> _Aim of the task_
Reproduce the passage in the forum post about alphanumeric search terms in Solr from "But when i search" up to and including "for this field.".

Issues with alphanumeric search terms

classic Classic list List threaded Threaded
7 messages Options
Reply | Threaded
Open this post in threaded view
|

Issues with alphanumeric search terms

convoyer
Hi

My solr deployment is giving correct results for normal search terms like "john".
But when i search with "john55" or "55" it will return all the search terms, including those which neither contains john nor 55.
Below is the fieldtype defined for this field.

<fieldType name="mytype" class="solr.TextField">
    <analyzer type="index">
        <tokenizer class="solr.LowerCaseTokenizerFactory"/>
    </analyzer>
    <analyzer type="query">
        <tokenizer class="solr.LowerCaseTokenizerFactory"/>
    </analyzer>
</fieldType>

Is there any other tokenizers or filters need to be set for alphanumeric/Number search?

> _Data_
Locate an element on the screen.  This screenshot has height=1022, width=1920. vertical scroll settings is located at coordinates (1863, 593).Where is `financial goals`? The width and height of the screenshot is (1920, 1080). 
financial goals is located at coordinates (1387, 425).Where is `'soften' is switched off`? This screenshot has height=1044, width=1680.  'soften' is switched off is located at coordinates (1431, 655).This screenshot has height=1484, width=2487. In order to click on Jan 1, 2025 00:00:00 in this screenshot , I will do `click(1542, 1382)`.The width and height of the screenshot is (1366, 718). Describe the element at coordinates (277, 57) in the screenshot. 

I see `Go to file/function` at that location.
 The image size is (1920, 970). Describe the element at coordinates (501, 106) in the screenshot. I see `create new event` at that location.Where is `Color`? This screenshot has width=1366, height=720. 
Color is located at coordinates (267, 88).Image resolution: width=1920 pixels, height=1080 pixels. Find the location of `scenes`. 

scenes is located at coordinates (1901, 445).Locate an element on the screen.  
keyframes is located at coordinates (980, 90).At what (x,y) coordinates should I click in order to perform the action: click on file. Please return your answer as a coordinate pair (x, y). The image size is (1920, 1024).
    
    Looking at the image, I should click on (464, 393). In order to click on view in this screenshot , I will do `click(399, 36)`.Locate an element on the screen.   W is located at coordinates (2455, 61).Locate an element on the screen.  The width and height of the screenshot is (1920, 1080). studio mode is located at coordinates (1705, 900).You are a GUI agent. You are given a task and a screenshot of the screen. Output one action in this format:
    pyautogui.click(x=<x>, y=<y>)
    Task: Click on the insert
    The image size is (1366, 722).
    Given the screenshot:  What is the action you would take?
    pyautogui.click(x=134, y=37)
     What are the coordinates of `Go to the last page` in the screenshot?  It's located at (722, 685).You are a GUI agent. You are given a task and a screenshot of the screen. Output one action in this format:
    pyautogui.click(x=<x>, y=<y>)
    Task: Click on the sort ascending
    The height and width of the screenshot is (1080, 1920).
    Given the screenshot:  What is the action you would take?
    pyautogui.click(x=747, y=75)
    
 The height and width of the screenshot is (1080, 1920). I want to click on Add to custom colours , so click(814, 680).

> _Exercise solution_
But when i search with "john55" or "55" it will return all the search terms, including those which neither contains john nor 55.
Below is the fieldtype defined for this field.